**Data shown**
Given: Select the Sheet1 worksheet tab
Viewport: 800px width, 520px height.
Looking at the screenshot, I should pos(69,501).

==

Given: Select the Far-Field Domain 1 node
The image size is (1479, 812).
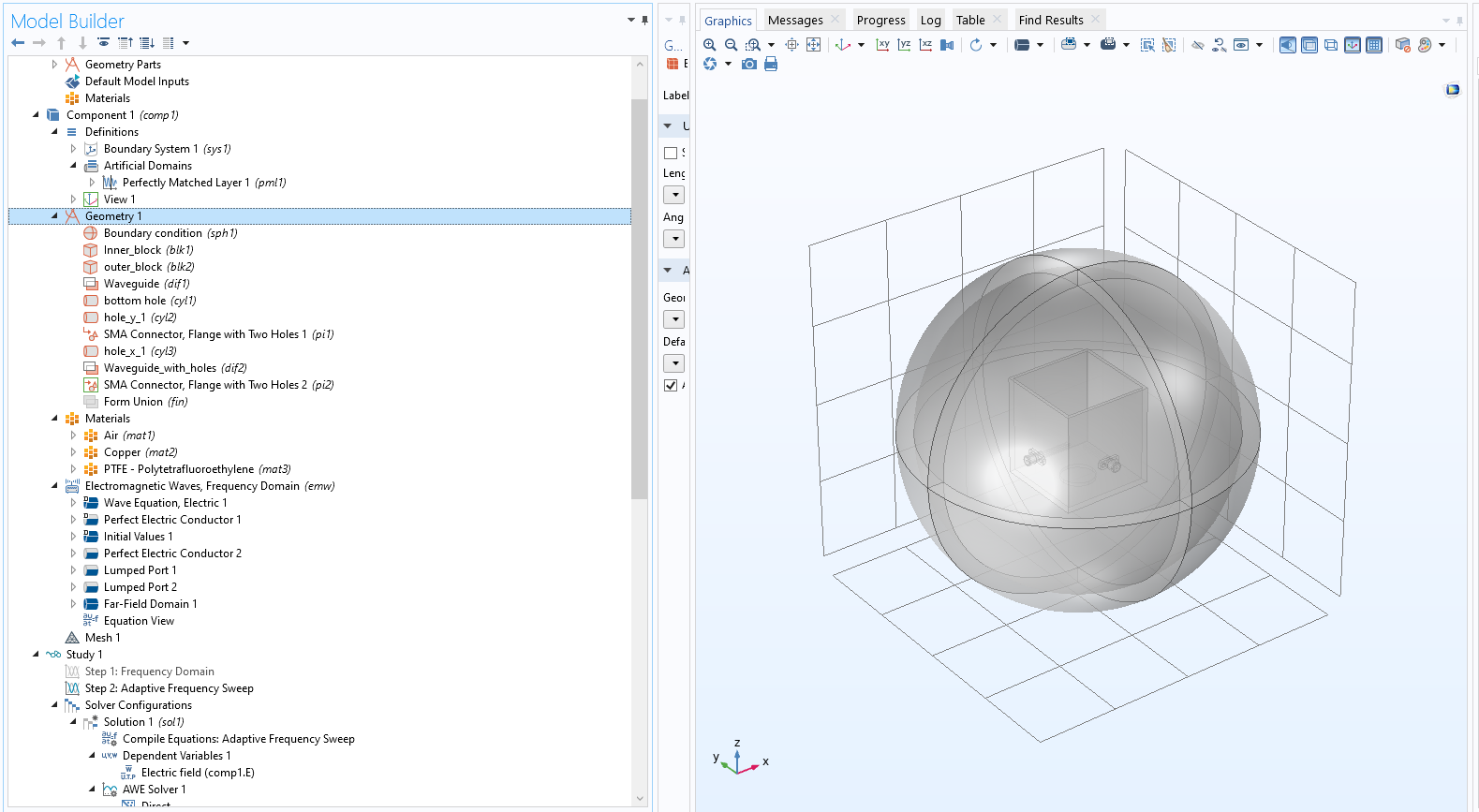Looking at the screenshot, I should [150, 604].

* * *

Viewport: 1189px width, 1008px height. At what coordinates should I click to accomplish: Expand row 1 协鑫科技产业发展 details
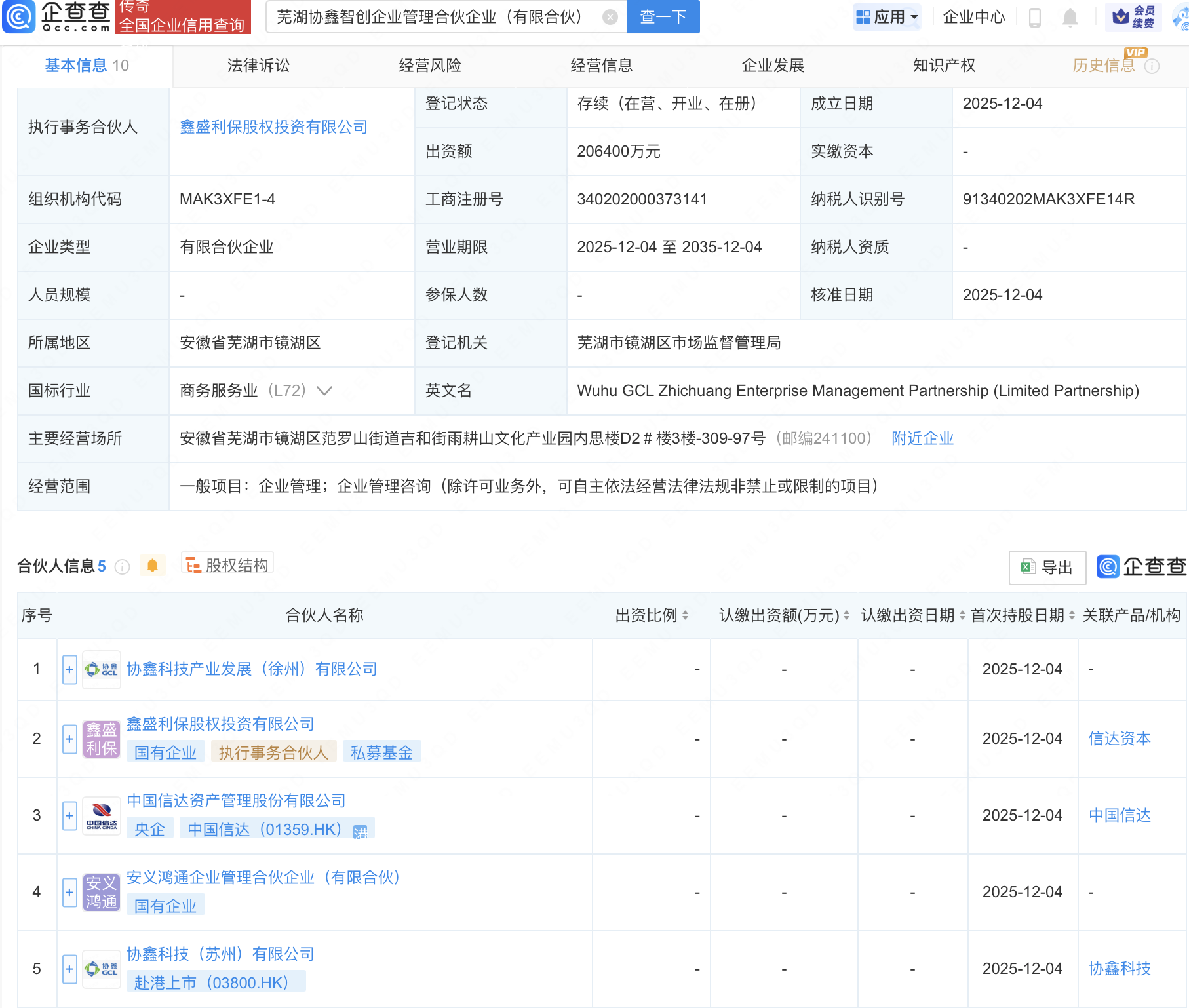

**Work instructions**
Write out each line of the data that holds the string "Given".

**Result of the exercise**
Given: Select the Sheet1 worksheet tab
Given: Select the Far-Field Domain 1 node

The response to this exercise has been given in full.